La phrase, censée expliquer, « désexplique ». La phrase censée devient insensée. Alice traverse le miroir. Le but est de décrocher, d’écarter le patient de son problème, donc de sa raison : s’il était planète, il s’agirait de le faire changer d’orbite.

« Cette main droite qui n’est que sa main gauche… » François Roustang emploie le beau terme de « déparler ». « La parole du thérapeute qui induit la transe est essentiellement une « déparole » qui vise à faire perdre aux mots toute signification. La parole est ici utilisée à l’envers, pour introduire à l’expérience qui est non pas une recherche de sens, mais une entrée de la personne toute entière dans le sens de la vie. »* Un autre sens.

Celui qui vient est accroché à des faux repères stables à tel point qu’il ne peut pas trouver de solutions sans que tout s’écroule. Il est au plus mal et a encore peur que ce soit pire. Il veut lâcher, mais pour lui lâcher est mourir puisqu’il ne voit aucun autre espace-temps, aucune autre logique que celle qui mène à sa perte.

Déparler la grammaire close. Réinventer. Entrer dans le vertige, le créer pour changer la sidération première du mal-être ou de la douleur. Dénouer les mots noués mal à propos, mal tricotés.

En 1923, Milton Erickson, s’apprêtait à donner une conférence à l’Université du Wisconsin. « En chemin, un homme tourna brutalement le coin d’un immeuble et le heurta violemment alors qu’il se tenait arc-bouté contre le vent. Avant qu’il ait pu reprendre contenance et lui parler, Erickson examina minutieusement sa montre et lui déclara avec courtoisie, comme s’il lui avait demandé l’heure : « Il est exactement deux heures dix », alors qu’on approchait de seize heures, et il poursuivit son chemin. Il parcourut un demi-pâté de maison, puis se retourna pour constater que cette personne, médusée, perplexe et décontenancée par la remarque, continuait à le regarder. »

Comme dans une consultation, entrer dans le vertige et non dans la stabilité. Dans cet exemple, la personne se trouvait dans une double confusion : inappropriation de la réponse, regarder l’heure et la donner alors qu’il ne s’agit pas de ça, redoublé d’une heure qui n’était pas la bonne.
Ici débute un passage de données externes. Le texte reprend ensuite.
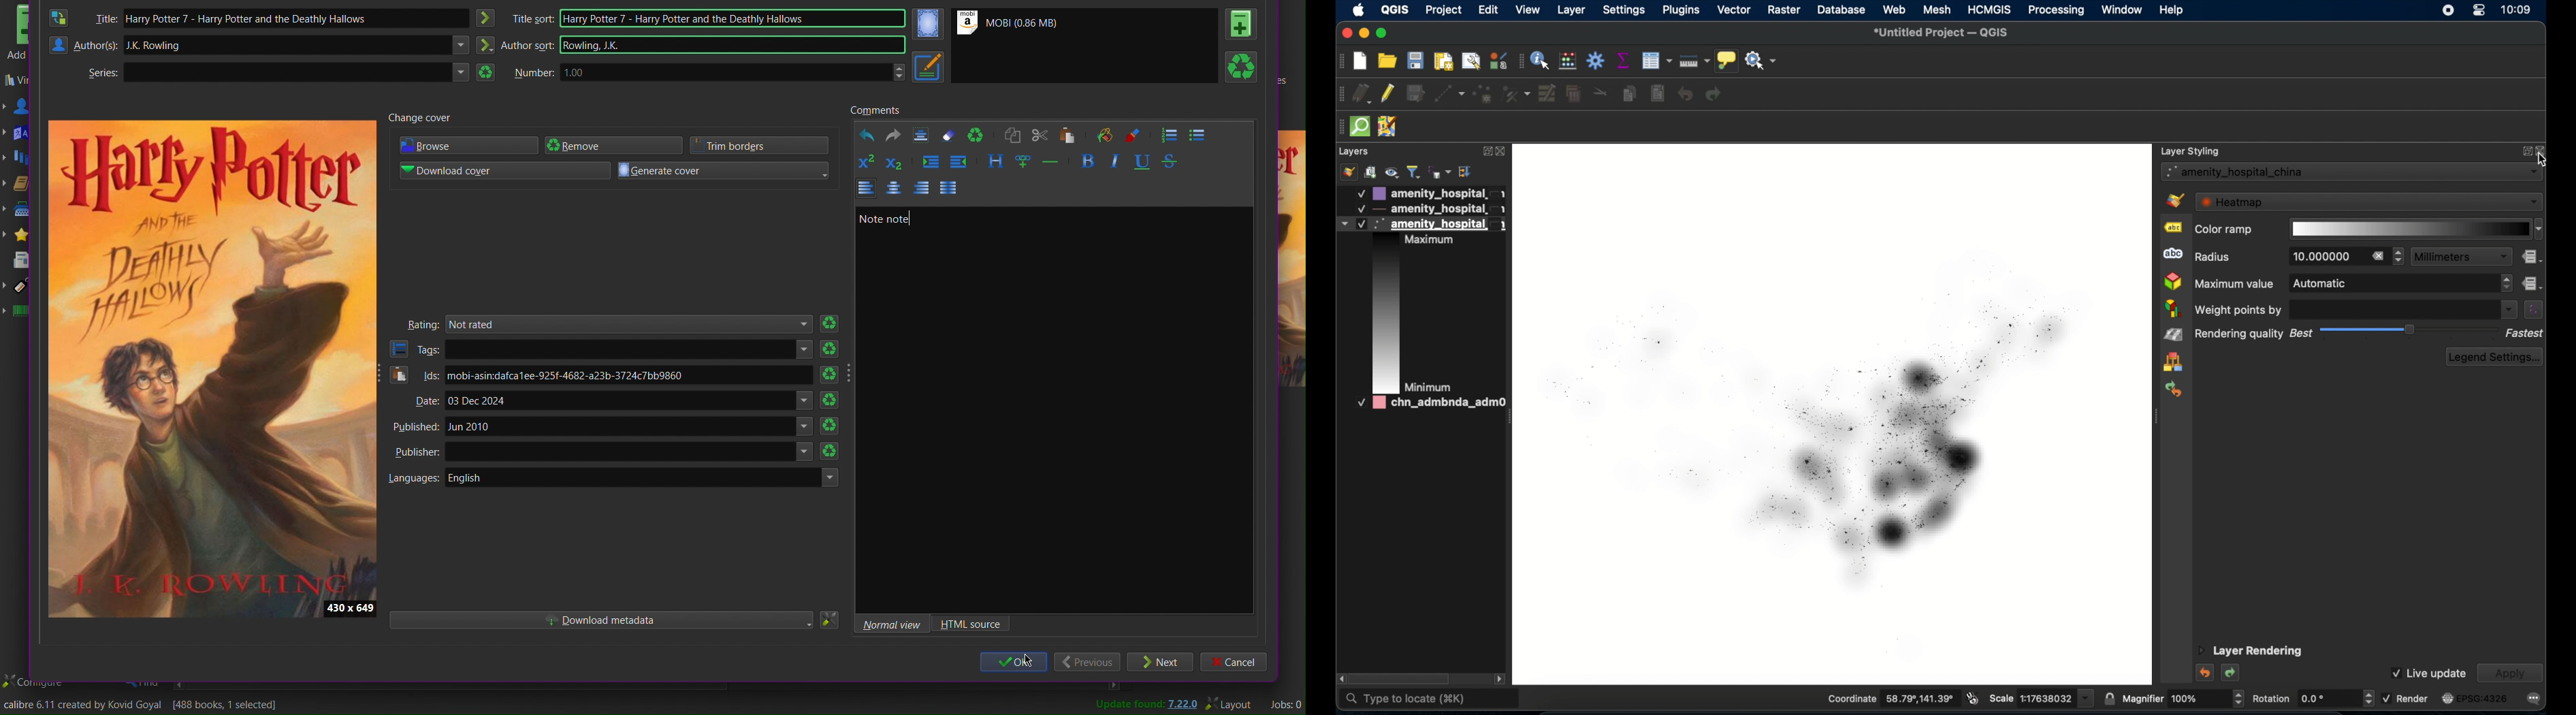 The height and width of the screenshot is (728, 2576). Describe the element at coordinates (828, 620) in the screenshot. I see `Settings` at that location.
Dans cet espace-temps suspendu et déplacé, le travail du thérapeute sera, non pas de réorganiser, mais d’inventer d’autres espaces où le pas sera stable même si l’espace est loufoque, un autre langage, une autre grammaire, introduire à une autre physique.

C’est ce que l’on appelle, en terme scientifique, « entrer dans un espace non linéaire ». Les systèmes non linéaires ne sont pas solubles entre eux et ne peuvent pas s’additionner. « La non-linéarité signifie que le fait de jouer modifie les règles du jeu. Analyser le comportement d’une équation non linéaire équivaut à se déplacer dans un labyrinthe dont la disposition des murs changerait à chaque fois que l’on fait un pas. Toutes les caractéristiques essentielles de l’équation changent simultanément : celle-ci change à la fois d’ordre et de degré. »***

 

 

* Voir chapitre ……

**In, Il suffit d’un geste, de François Roustang, Odile Jacob poches page 23

** Voir chapitre : ……….

*** In Intégrale des articles de Milton Erickson, Tome 1, Satas, La technique de confusion, pages 324, 325.

**** In « La théorie du chaos », James Gleick, Champs-sciences, pages 45, 46.